Stated task 1.
Answer these questions using the commentary on Hong Kong finance and air pollution, marking each answer with its letter:
(a) In what year was China Investment Corporation founded?
(b) A year later, how much of their value had Blackstone's shares lost?
(c) Which government updated its travel advisory to warn about air pollution in Hong Kong?
Stated task 2. Transcribe the commentary on Hong Kong finance and air pollution from "It is hard to" to "dwarves in it.".

Document text.
------------------------------------------------------------------------
China Investment Corporation was Beijing’s attempt to emulate this astoundingly brilliant Singaporean concept. Founded in 2007, just as Temasek was splurging on global financial stocks, it proudly, if somewhat hastily, bought holdings in the Blackstone private equity group and Morgan Stanley. CIC then spent several months strutting around looking very pleased with itself, as Western commentators dutifully foresaw the dragon, plus Russia and Abu Dhabi, buying up the entire USA. The Mainland’s xenophobes basked in national glory. But a year later, Blackstone’s shares had lost over 70% of their value, and Morgan Stanley tanked. As with Temasek, the result was paper losses in the billions and highly unimpressed citizens.
|Mary Ma’s column descends into an unfathomable quagmire of rumour and gossip in which the Civic Party’s Ronnie Tong may or may not be raising the issue of a Hong Kong investment bank (whatever that is) on behalf of Chief Executive Donald Tsang, whose cronyistic hormones are in full flood at the prospect of choosing Joseph Yam’s successor at the HK Monetary Authority, while Head Stooge Ronald Arculli may or may not be raising the possibility of the HKMA’s fund management role being hived off, with Yam maybe not leaving the scene at all, at which point the article drowns in a sea of cluelessness.
It is hard to believe that anyone is seriously considering turning part of our relatively conservatively managed reserves into a Temasek/CIC type of fund, in which smug, jumped-up civil servants eschew due diligence and gamble other people’s wealth away using a sort of reverse-value-investor strategy that uncannily identifies tomorrow’s penny stocks as they peak in price. (‘Dumb money’, as Warren Buffett called it.) But that was what some of us thought when officials said they might put taxpayers’ billions into a Disney Land so small that Snow White can only fit three dwarves in it.
|Wed, 25 Mar
The Australian Government causes a stir by updating its travel advisory on our fair city to warn that “levels of air pollution in Hong Kong may aggravate bronchial, sinus or asthma conditions.” Could the officials in Canberra be making a small but helpful contribution towards solving one of the Big Lychee’s most pressing problems? It is true that the number of visitors we receive from Down Under is relatively small. It is also true that they are a hardy breed who grapple with giant wombats and dingoes on a daily basis and are unlikely to be deterred by a few suspended particulates penetrating their lung sacs and causing irreparable respiratory damage. But word gets around, and if our antipodean friends or the media pass on the news to enough people, maybe even Mainlanders – the majority of travelers entering Hong Kong – will stop coming here. By sweet good fortune, the eradication of the great tourist menace would also reduce the number of busses clogging up our streets and therefore clean our air too!
------------------------------------------------------------------------
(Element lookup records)
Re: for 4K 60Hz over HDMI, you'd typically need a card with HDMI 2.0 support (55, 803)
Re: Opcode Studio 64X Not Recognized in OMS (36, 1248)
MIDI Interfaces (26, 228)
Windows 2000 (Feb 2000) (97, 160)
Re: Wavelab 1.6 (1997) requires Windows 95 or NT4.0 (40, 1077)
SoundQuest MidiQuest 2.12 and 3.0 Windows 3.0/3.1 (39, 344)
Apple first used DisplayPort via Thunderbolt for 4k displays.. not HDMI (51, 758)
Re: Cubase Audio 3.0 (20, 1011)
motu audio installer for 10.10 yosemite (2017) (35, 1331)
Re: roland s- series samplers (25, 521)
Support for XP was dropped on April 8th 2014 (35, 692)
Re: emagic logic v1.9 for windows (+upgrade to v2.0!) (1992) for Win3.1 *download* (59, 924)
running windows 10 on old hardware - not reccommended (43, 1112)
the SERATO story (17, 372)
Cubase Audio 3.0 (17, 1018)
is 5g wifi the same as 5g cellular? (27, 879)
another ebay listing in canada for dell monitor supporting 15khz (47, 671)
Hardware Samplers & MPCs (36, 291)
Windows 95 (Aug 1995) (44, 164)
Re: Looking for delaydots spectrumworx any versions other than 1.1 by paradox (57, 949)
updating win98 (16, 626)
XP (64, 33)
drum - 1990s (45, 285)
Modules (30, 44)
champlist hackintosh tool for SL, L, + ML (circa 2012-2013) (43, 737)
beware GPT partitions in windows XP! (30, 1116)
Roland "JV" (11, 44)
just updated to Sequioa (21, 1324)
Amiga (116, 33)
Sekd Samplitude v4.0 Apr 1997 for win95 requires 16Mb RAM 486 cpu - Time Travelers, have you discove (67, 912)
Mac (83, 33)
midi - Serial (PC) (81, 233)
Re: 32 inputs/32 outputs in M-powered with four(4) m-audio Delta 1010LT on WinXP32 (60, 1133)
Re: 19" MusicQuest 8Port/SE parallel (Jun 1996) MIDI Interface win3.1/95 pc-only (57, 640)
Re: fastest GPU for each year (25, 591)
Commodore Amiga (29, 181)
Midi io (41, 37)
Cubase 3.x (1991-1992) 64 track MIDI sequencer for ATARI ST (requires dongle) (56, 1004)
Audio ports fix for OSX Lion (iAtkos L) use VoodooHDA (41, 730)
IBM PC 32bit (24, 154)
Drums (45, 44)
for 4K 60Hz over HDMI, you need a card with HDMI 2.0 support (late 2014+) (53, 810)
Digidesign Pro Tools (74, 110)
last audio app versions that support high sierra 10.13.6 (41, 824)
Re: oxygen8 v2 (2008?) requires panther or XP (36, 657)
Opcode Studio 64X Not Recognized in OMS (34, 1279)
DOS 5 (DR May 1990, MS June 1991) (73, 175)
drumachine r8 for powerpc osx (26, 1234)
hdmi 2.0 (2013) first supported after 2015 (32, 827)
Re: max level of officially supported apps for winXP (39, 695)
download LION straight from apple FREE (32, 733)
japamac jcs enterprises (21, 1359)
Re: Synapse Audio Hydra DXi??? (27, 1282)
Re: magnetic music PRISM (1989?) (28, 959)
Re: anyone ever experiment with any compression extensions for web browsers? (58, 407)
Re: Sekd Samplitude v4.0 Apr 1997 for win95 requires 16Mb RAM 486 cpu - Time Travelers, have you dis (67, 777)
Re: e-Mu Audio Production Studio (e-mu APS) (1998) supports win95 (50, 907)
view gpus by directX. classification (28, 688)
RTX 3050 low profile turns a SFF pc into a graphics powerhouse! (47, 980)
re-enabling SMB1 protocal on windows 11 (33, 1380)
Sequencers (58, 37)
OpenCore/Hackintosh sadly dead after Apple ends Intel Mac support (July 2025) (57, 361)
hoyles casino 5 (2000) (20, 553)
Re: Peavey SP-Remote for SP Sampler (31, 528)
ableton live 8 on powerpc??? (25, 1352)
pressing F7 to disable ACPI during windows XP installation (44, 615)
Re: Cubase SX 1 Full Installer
------------------------------------------------------------------------
Output 1.
(a) 2007
(b) Over 70%
(c) The Australian Government

Output 2.
It is hard to believe that anyone is seriously considering turning part of our relatively conservatively managed reserves into a Temasek/CIC type of fund, in which smug, jumped-up civil servants eschew due diligence and gamble other people’s wealth away using a sort of reverse-value-investor strategy that uncannily identifies tomorrow’s penny stocks as they peak in price. (‘Dumb money’, as Warren Buffett called it.) But that was what some of us thought when officials said they might put taxpayers’ billions into a Disney Land so small that Snow White can only fit three dwarves in it.